Sunday, August 8, 2010

TWO FIDDLERS


kilby spencer of crooked road ramblers


thornton spencer of whitetop mountain band



At the Rex Theater in Galax a show of 2 old-time bands. Kilby Spencer's band, The Crooked Road Ramblers played first. The band has released their first cd, that is cd produced in large numbers and packaged. Kilby has recorded the band quite a bit. He's been generous to give me copies of cds he's made along the way for play on the radio show. I'd love to be playing this collection of songs. I'd play the whole album in the course of the hour. It has 18 songs, and I could get 18 in the hour easily, weather included. It's a band of good musicians, every one of them. Guitar player John Perry used to be with the New River Ramblers, James Burris fiddler, that evolved into Southern Pride.

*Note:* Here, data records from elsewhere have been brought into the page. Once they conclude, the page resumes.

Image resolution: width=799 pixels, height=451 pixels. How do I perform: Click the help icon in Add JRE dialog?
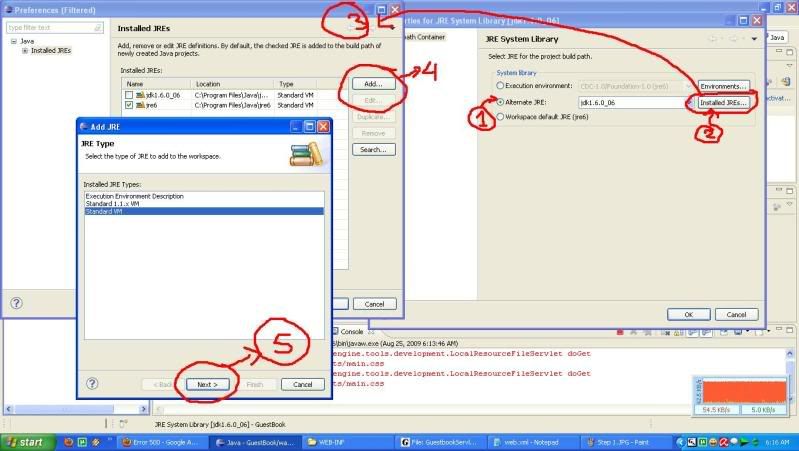[92, 383]
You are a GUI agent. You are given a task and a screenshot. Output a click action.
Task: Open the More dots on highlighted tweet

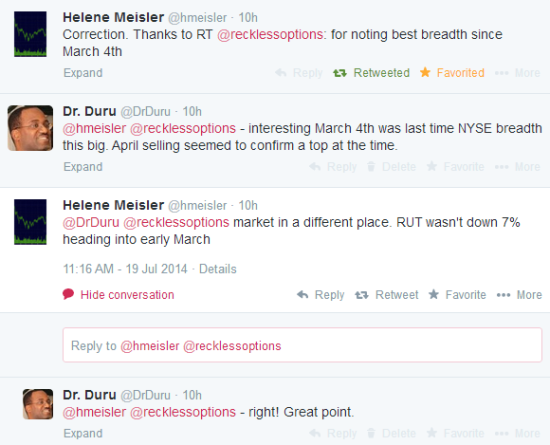(x=503, y=295)
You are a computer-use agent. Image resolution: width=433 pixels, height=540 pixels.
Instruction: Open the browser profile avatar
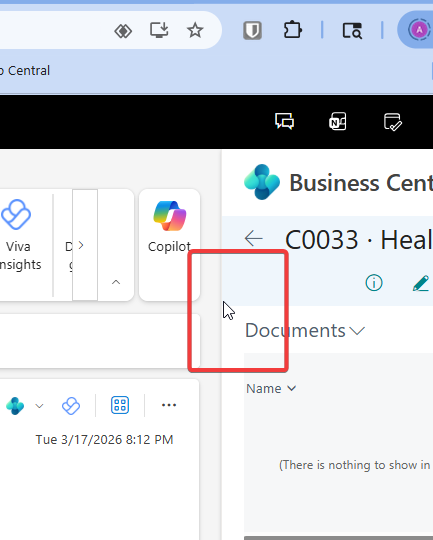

Now on the cd Kilby is playing Lost Train Blues. He gets train sounds in it rolling down the track. Kilby has grown quite a bit as a fiddler in the years I've known him. He knows a lot of songs, an awful lot, and knows them well, plays them well. In this concert and this cd I hear nuances entering Kilby's fiddling, the subtle kind of things fiddlers get after much experience, very much experience. I hear Kilby becoming a great fiddler like his dad, Thornton, and his uncle Albert Hash. I'm enjoying hearing Kilby's progress on the fiddle over the years I've known him. His wife, Amanda, plays a very respectable banjo. He just now played the fire out of the old-time fiddle tune Ebenezer. He played it like he owned it, it is his. The band makes music well together. They have good drive. Kilby and Amanda play Johnson Boys together, just fiddle and banjo. They sound good together. They played it just the two of them at the concert earlier. I think I might have got it on video. I don't remember all the songs I got with video. I'll go through them tomorrow.



I don't want to make slick, professional videos. I want them hand held, free to do things like run the zoom too far too fast. That's ok. I like the spontaneous feel of a group of musicians flowing along together, riding the wave, hanging 5. Kilby is playing Sally Goodin now. Fiddlers tend to like Sally Goodin and give it their best. He laid it to it. He learned much fiddle from his dad, Thornton. His wife, Amanda, learned banjo from Kilby's mother, Emily, banjo in Whitetop Mountain Band. I tend to think of Kilby as Son of Whitetop Mountain Band. He's playing Lee Highway Blues, going after it. Every time I hear that tune I imagine GB Grayson in the car with Henry Whitter, Whitter driving, on the road to a show someplace, rolling down Highway 11, the Lee Highway, Grayson playing the fiddle in the car composing a fiddle tune he called Lee Highway Blues. Good old-time fiddle tune.



Whitetop Mountain Band played the second half of the show. They're one of the hottest bands around here. There are several, and Whitetop is one of them, the band with Thornton Spencer's fiddle and Emily Spencer's banjo and vocals. Fiddler Albert Hash passed the band to Thornton. The way things are shaping up, it's looking like Martha could be the next fiddler of Whitetop Mountain Band. She plays a very respectable fiddle with the best for her teacher. Hearing Thornton Spencer play a fiddle is beautiful to my ears every time. He has subtleties with the strings that bear his signature alone. Emily's banjo is hers and hers alone. The two of them play together as one.



Maybe 4 years ago, when Jean had one month to live, we went to Glendale Springs at the Mountain Music Jamboree to hear 4 bluegrass bands and Whitetop Mountain Band. I imagined Whitetop would play first. They played last. I wondered how they could follow 4 hard driving bluegrass bands. They did it. They played such that I forgot all that went before, right away. If it had been a battle of the bands, Whitetop would have won. The Wildwood Valley Boys had Michael Cleveland playing fiddle with them too. None of the bands was laying down on the job. Whitetop Mountain Band took over the show and made it theirs. I tend toward old-time before bluegrass. Much, then, of that was my own personal love for old-time music. My heart lights up when I hear old-time music. Bluegrass gets me going and I do like it, but old-time goes straight to my heart. Tonight's music was all heart music. Masters of the fiddle and banjo going at it, giving us in the audience the music we came to hear in abundance. Good show tonight. Every minute of it.